= AIM OF THE EXERCISE =
Edit the data between the lines holding "Where should I click to: Select" and "will tap(106, 34).", inclusive, so that "Rice and Pasta" stands in place of "Rice, Noodles, Pasta". Give back only those lines, with everything else left the same.

(Item coordinate data)
= = =

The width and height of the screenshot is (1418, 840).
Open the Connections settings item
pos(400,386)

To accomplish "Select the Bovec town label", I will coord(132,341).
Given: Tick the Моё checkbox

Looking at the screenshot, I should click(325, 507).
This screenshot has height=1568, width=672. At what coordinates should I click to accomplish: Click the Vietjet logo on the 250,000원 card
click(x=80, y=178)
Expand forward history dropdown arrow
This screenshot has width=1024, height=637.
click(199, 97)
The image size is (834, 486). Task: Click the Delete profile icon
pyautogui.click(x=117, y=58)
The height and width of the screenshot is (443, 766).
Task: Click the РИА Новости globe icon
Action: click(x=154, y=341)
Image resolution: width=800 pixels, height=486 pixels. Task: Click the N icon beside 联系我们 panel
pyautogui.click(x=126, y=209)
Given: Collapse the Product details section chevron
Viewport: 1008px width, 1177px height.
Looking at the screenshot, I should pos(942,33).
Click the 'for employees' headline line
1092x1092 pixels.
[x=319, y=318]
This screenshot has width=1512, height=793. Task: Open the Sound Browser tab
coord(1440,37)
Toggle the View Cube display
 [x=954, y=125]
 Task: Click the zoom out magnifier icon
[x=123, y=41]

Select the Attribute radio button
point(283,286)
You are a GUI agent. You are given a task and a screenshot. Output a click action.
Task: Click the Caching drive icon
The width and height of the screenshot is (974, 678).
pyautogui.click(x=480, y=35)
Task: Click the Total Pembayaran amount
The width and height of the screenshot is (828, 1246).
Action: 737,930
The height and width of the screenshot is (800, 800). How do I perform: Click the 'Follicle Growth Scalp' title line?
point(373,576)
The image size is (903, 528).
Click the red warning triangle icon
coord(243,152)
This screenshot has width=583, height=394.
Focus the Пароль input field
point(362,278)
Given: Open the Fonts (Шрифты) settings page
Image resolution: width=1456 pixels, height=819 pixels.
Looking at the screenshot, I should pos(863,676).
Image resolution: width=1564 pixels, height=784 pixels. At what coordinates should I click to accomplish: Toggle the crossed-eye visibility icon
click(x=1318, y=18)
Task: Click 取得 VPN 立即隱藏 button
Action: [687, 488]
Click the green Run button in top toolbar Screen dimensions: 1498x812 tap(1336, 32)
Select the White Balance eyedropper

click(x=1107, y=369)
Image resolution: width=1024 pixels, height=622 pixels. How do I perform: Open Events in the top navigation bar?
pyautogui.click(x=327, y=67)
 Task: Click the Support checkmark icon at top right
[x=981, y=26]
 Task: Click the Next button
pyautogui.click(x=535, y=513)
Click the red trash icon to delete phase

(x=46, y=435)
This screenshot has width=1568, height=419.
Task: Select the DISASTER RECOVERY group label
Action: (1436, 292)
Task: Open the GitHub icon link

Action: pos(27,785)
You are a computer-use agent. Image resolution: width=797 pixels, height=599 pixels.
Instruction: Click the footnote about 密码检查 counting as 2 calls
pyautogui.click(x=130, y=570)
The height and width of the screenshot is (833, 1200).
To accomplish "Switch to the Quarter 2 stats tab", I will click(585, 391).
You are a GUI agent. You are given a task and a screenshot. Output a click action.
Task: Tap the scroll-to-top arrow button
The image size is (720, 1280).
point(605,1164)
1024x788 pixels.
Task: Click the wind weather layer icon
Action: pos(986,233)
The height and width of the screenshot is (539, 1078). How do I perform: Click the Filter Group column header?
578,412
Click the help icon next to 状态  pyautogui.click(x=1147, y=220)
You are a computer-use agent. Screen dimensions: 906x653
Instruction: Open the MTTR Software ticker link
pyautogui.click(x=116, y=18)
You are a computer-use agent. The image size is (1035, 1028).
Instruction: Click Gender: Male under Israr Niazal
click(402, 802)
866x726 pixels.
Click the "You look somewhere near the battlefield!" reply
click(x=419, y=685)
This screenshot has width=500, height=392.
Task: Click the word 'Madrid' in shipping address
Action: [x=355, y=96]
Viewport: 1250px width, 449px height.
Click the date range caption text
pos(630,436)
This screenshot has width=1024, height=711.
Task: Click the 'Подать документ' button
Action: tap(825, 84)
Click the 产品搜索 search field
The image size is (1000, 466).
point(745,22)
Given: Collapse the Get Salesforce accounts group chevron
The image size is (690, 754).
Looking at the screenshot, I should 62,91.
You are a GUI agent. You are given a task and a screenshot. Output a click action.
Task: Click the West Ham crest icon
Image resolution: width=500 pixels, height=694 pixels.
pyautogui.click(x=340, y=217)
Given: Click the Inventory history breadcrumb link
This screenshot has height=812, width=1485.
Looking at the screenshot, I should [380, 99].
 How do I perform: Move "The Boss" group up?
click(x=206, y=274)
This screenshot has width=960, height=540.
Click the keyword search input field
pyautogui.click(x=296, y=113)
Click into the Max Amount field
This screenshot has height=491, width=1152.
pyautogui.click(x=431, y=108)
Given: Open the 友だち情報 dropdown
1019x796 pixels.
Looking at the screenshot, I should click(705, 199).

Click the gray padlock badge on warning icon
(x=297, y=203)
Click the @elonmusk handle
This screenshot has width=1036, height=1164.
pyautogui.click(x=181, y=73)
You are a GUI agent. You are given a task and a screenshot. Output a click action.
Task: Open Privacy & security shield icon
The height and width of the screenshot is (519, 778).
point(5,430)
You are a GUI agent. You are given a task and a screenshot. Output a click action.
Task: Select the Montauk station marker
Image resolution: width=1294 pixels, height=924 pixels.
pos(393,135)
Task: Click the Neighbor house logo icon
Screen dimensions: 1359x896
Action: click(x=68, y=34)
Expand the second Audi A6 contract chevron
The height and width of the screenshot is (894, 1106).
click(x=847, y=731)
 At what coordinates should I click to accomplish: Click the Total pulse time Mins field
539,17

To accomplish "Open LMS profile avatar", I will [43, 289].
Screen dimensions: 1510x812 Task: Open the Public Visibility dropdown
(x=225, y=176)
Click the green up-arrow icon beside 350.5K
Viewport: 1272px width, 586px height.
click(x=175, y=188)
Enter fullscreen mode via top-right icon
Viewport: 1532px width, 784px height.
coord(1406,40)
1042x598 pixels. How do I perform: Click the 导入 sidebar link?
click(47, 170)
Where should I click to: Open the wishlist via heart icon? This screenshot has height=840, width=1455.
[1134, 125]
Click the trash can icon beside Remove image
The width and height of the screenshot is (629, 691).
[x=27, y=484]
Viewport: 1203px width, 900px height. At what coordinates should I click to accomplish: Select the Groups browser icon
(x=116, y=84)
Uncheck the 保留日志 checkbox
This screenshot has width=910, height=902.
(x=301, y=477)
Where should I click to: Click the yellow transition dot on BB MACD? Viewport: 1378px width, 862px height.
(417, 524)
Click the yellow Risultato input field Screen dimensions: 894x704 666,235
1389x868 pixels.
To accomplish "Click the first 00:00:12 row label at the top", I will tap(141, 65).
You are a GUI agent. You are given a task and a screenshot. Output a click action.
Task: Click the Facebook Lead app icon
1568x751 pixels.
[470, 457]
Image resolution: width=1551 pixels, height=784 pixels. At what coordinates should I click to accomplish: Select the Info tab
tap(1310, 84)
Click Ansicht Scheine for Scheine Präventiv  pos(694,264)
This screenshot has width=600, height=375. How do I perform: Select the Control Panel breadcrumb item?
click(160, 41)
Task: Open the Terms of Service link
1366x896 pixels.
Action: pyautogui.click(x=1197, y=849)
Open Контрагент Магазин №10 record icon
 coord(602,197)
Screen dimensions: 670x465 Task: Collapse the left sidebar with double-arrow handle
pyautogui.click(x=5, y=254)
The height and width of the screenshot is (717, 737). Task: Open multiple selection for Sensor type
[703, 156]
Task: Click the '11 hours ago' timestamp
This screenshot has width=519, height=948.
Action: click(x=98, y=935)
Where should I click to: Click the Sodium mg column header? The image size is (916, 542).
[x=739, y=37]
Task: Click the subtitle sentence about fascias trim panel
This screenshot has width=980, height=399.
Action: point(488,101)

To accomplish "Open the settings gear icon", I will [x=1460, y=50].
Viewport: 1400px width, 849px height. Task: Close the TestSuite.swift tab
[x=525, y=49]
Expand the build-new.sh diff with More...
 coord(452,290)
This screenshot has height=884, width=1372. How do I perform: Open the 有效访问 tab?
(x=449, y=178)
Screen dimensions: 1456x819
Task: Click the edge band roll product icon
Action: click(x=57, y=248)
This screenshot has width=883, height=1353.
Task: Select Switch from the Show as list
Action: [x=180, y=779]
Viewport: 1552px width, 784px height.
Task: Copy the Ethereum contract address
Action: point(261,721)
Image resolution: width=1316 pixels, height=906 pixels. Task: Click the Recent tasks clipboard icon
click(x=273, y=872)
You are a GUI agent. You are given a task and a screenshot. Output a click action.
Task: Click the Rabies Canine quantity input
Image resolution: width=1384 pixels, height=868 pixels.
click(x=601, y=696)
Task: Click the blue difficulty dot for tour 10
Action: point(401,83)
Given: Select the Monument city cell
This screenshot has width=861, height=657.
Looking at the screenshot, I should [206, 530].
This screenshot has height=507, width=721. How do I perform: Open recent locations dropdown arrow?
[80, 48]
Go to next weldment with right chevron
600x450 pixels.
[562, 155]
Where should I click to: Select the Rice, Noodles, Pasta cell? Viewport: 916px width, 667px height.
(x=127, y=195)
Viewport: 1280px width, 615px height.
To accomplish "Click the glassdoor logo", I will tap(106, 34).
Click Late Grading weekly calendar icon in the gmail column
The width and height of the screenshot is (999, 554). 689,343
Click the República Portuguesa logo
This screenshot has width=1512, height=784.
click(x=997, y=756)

= = =

= ANSWER TO THE PROBLEM =
Where should I click to: Select the Rice and Pasta cell? Viewport: 916px width, 667px height.
(x=127, y=195)
Viewport: 1280px width, 615px height.
To accomplish "Click the glassdoor logo", I will tap(106, 34).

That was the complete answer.